Diorisis Search 2.0
[ made in 2020 by Alessandro Vatri ]
Diorisis Search is an application designed to build and run complex linguistic queries on the Diorisis Ancient Greek Corpus (Vatri and McGillivray 2018) through an intuitive graphic interface.
Download Mac (OSX 10.10 or higher)
95Mb      82 downloads
Download Windows
100Mb      55 downloads
Download Linux (32 bit)
96Mb      4 downloads
Select and search any of 820 lemmatized Ancient Greek texts
Build complex search patterns through an intuitive interface
Search for forms according to their morphological features
Parse any Greek text and load it into the search engine
Save and reload your queries
Calculate basic frequency data for your results
View occurrences in context
Rank lemmas or word forms matching search patterns by frequency
View the analysis of each word and report errors
Export the results as Excel spreadsheets

download example
Share your results with other users
Create a collection of sentences from your search results
Export sentence collections as Word files
Create parsing exercises
Mark parsing exercises automatically
Export marked scripts and return them to students
Select and search any of 820 lemmatized Ancient Greek texts

Functions

File and corpora

Diorisis Search is capable of:

Online services

Corpus management

Query builder

Searchable elements

Users can include the following types of linguistic items in their queries:

the exact form
A word whose form corresponds exactly (i.e. including the grave vs acute accents) to the user input, unless the option ignore diacritics is selected (this option may also be activated globally). Forms may be input either in Unicode (UTF-8) Polytonic Greek or in BetaCode.
a form containing the sequence
A word node whose form contains the sequence (the string) input by the user.
For instance, πι selects all forms that contain πι (e.g. πιστεύεις, Ἀσκληπιῷ, etc., but not ἐλπίζων or πίπτει, unless the option ignore diacritics is selected). Strings may be input either in Unicode (UTF-8) Polytonic Greek or in BetaCode.
a form of the lemma
A word whose lemma corresponds exactly to the one selected by the user from the list of lemmas occurring in the Diorisis Corpus (and not all lemmas in e.g. LSJ, some of which would not be found anyway!). Lemmas may be input either in Unicode (UTF-8) Polytonic Greek or in BetaCode with all diacritics (even if the option ignoring diacritics is active).
a form of the lemma that contains the sequence
A wordwhose lemma contains the sequence (the string) input by the user.
For instance, πι selects all forms of lemmas that contain πι (e.g. πιστεύω, ἐπιλαμβάνω, etc., but not ἐλπίς, unless the option ignore diacritics is selected). Strings may be input either in Unicode (UTF-8) Polytonic Greek or in BetaCode.
a word with the following morphological features
A word of which at least one possible morphological analysis corresponds to the combination of values input by the user.
the punctuation mark
A punctuation mark corresponding to the user input.

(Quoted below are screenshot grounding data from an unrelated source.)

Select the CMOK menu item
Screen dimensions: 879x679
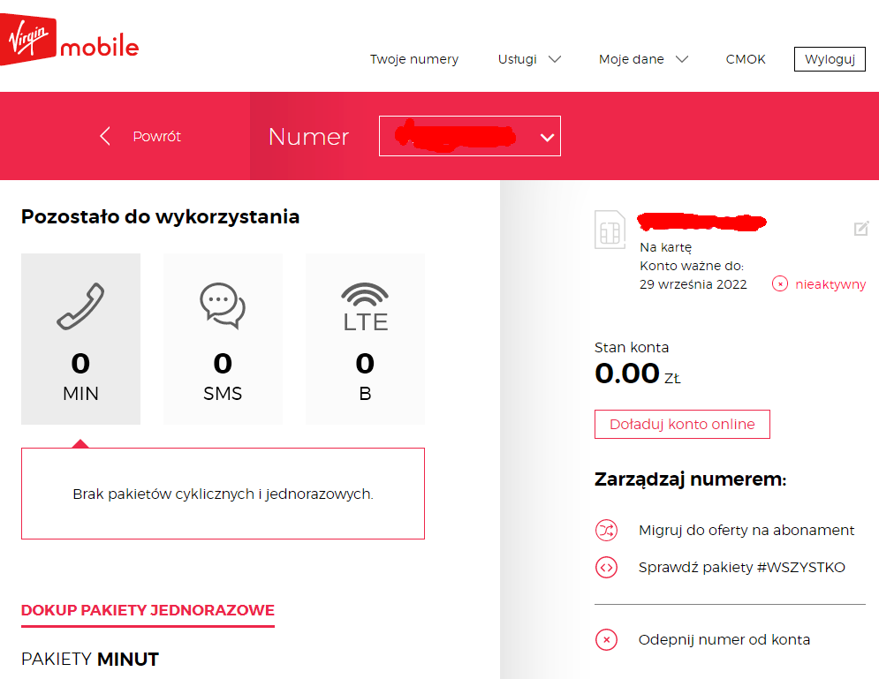click(746, 59)

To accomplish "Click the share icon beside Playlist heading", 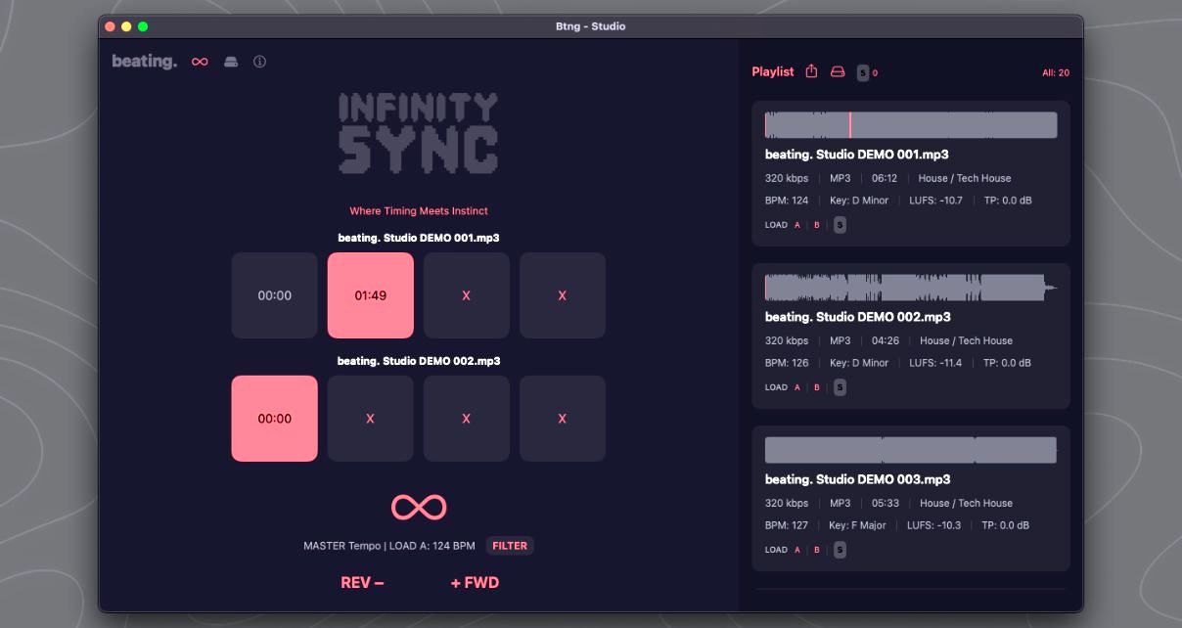I will [x=810, y=71].
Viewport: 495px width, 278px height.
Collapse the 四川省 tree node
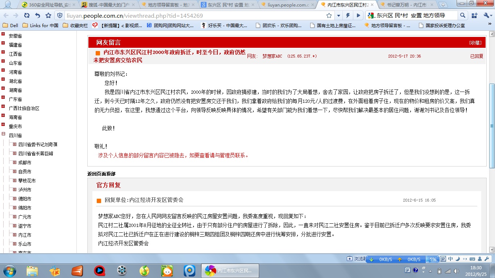[3, 134]
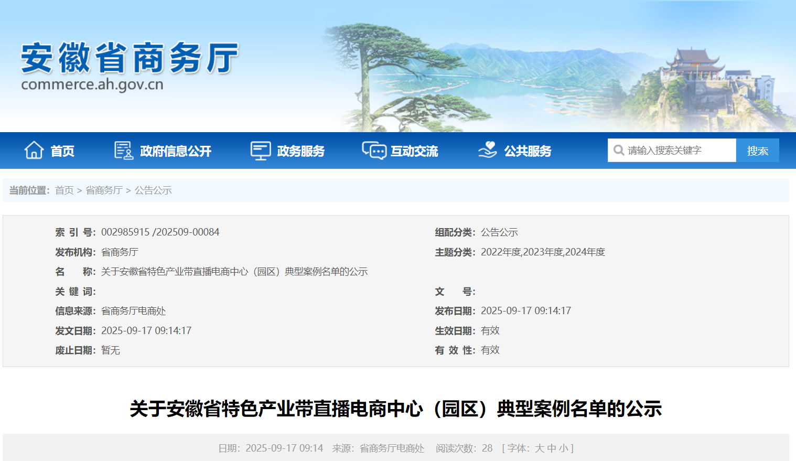The height and width of the screenshot is (461, 796).
Task: Click the 搜索 search button
Action: click(x=757, y=150)
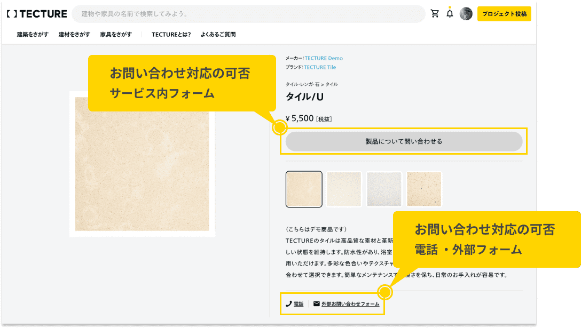Select the second tile texture thumbnail
This screenshot has width=581, height=328.
pyautogui.click(x=343, y=188)
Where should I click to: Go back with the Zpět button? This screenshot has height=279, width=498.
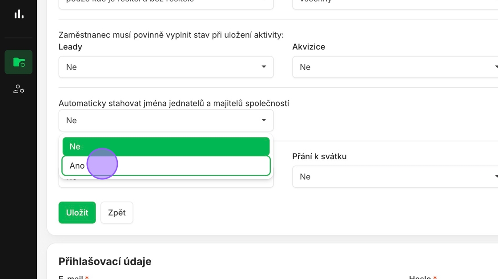tap(116, 213)
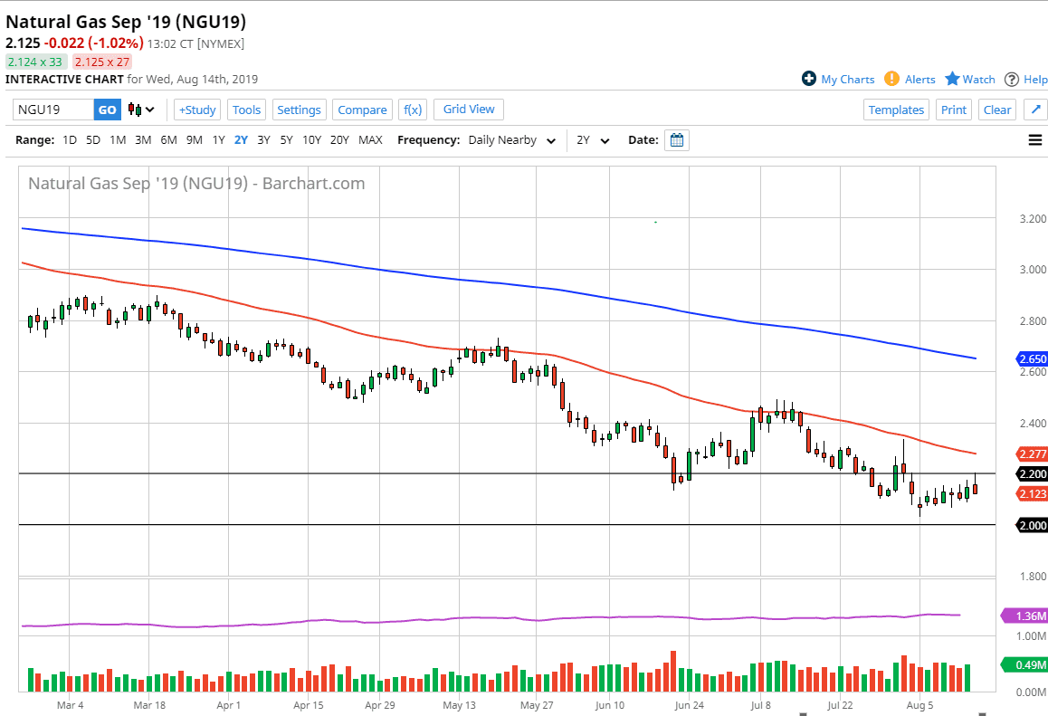Viewport: 1048px width, 716px height.
Task: Open the date calendar picker icon
Action: click(x=676, y=140)
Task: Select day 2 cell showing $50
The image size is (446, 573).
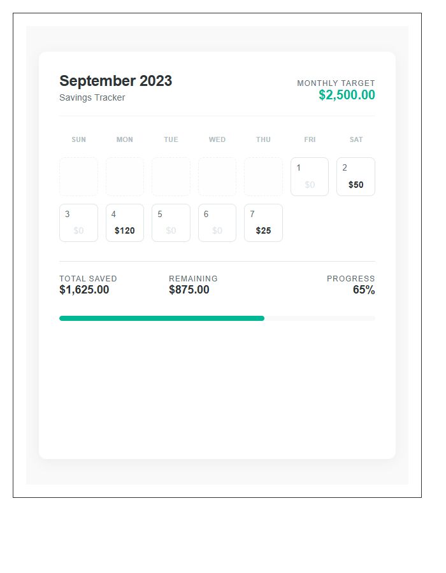Action: [356, 176]
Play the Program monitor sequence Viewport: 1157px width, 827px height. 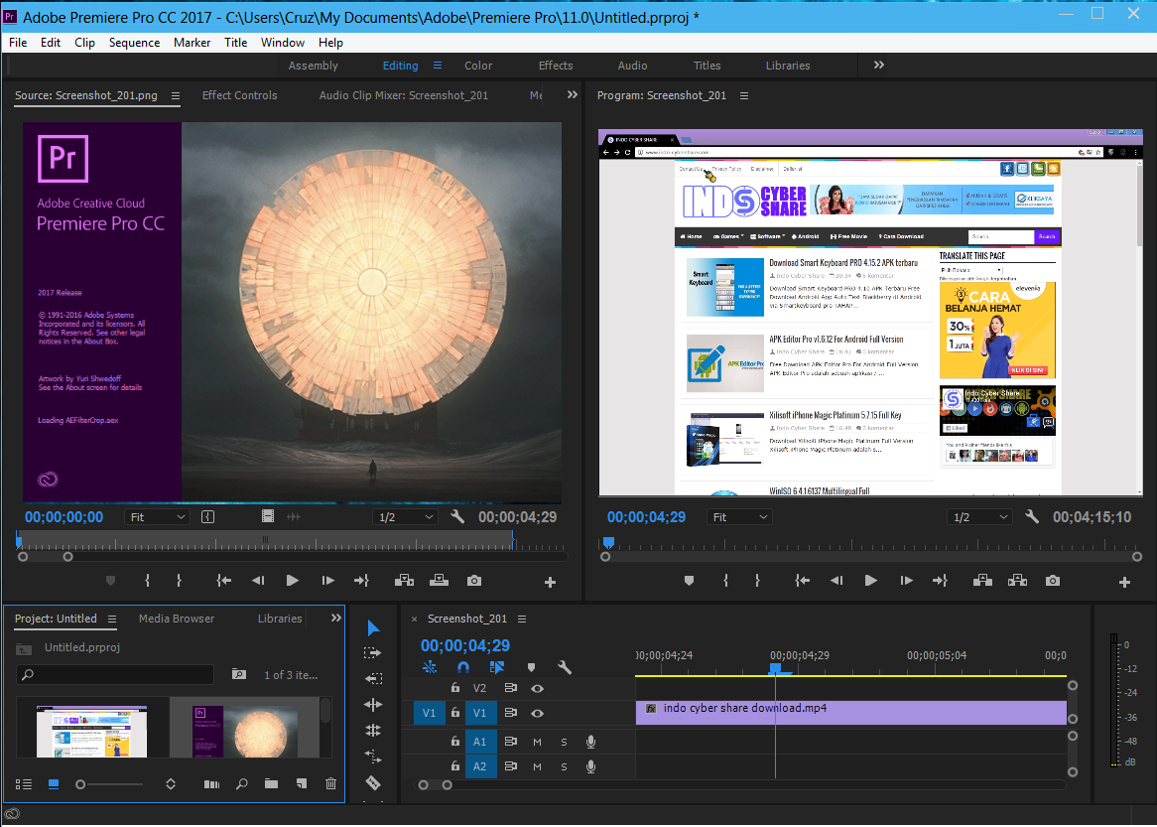pos(870,581)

If words are selected according to their form or lemma, users have the option to specify which morphological analyses should be possible for the word, if required.

Search commands

The relationship between linguistic items in the linear order of the sentence can be specified in the following ways:

followed by
Requires that the first word or punctuation mark should be followed by a word or punctuation mark whose features the user will be prompted to specify.
If the first element in the query is a strong punctuation mark (full stop, middle dot, or question mark), the search will be extended to the immediately following sentence (e.g. queries can capture words that follow a question mark within the following sentence).
followed or preceded by
Requires that the first word or punctuation mark should be followed or preceded by a word or punctuation mark mark whose features the user will be prompted to specify.
This command is not available if the first element in the query is a strong punctuation mark (full stop, middle dot, or question mark).
followed by (ignore punctuation)
Requires that the first word or punctuation mark should be followed by a word mark whose features the user will be prompted to specify.
If the first element in the query is a strong punctuation mark (full stop, middle dot, or question mark), the search will be extended to the immediately following sentence (e.g. queries can capture words that follow a question mark within the following sentence).
NB: The scope of the search is defined by counting only the number of word nodes.
For instance, in the sequence [ ὦ ἄνδρες, ἐγὼ ], ἐγὼ counts as immediately following ἄνδρες (scope = 1).
If used to include in the query more than one element after the first, this command will appear as preceded by the word and in the drop-down menu.
followed or preceded by (ignore punctuation)
Requires that the first word or punctuation mark should be followed or preceded by a word whose features the user will be prompted to specify.
NB: The scope of the search is defined by counting only the number of word nodes.
For instance, in the sequence [ ὦ ἄνδρες, ἐγὼ ], ἐγὼ counts as immediately following ἄνδρες (scope = 1).
When any of these commands is selected, the user will also be prompted to indicate the scope of the search (i.e. the required distance or range of distances of the target from the first element).
or
Specifies that the first element may be defined by an alternative set of features. This command is only available while specifying the first element of the search.
ignoring diacritics
Requests that all diacritics signs be ignored in all form- and lemma-based searches. This option may be activated selectively for individual elements.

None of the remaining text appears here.